The primary relationship in the book is between Elisabeth and Daniel Gluck, a much older neighbor with whom she formed an immediate friendship as a child. In one of the narrative’s many leaps backward, Elisabeth is shown at eight years old, fascinated with the man next door, whom she characterizes as “elegant” and whom her mother dismisses as an “old queen” who collects “arty art.” But neither snub is true: Daniel is a joyful soul, a sprite-like aesthete who recognizes a kindred spirit in the curious, wounded Elisabeth. “The lifelong friends,” he tells her. “Sometimes we wait a lifetime for them.”
In the “present” of Autumn, Daniel is more than a century old and living in a residential care home in a comatose state, and his dreams make up the book’s more mythological and existential wanderings. “How many worlds can you hold in a hand / In a handful of sand?” he ponders in one moment, before watching his body get younger before his eyes, and conjuring a coat for himself made out of leaves. At the same time, Elisabeth visits him to read books by Huxley and Dickens, and recount real-world news that seems stranger than fiction. “Someone killed an MP,” she tells him. “A man shot her dead and came at her with a knife. Like shooting her wouldn’t be enough. But it’s old news now. Once it would have been a year’s worth of news. But news right now is like a flock of speeded-up sheep running off the side of a cliff.”
As Elisabeth mulls the aftermath of the vote, which she observes has left her mother’s English village in “a sullen state,” with graffiti on one cottage that reads “GO HOME,” flashes of Daniel’s life shed light on the cyclical nature of history. In September 1943 in Nice, a young woman later revealed to be his sister is rounded up and placed in the back of a truck from which she makes a bold escape attempt (the book is evasive regarding details, but that same month was when the Nazis rounded up Jews in the south of France and transported them to concentration camps). Later, Elisabeth learns that Daniel and his German father were both interned by the English during the war. In one of Daniel’s dreams, he sees a beach covered with dead, washed-up bodies, while holidaymakers sit under beach umbrellas just along the shore.

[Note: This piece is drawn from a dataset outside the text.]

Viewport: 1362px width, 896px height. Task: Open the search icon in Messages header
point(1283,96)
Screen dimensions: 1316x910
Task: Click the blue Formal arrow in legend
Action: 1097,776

The jumps back in time serve both to put modern history in context and to construct the remarkable friendship between Elisabeth and Daniel, who becomes her babysitter of sorts while her mother leaves for possibly unsavory pursuits. Daniel introduces her to the work of Pauline Boty, another central figure in the book, and a real Pop Artist who died in 1966, at the age of 28. Boty’s works, dismissed by many during her lifetime because of their creator’s Bardot-esque glamor, become the life force of the novel, and as her significance in Daniel’s life becomes clearer, she also has a profound effect on Elisabeth’s. Smith also considers Christine Keeler, a 19-year-old exotic dancer who became the central figure of both a 1960s scandal that brought down the Conservative government, and one of Boty’s paintings, although Keeler’s presence is the most atonal note in Autumn, and the hardest inclusion to make sense of.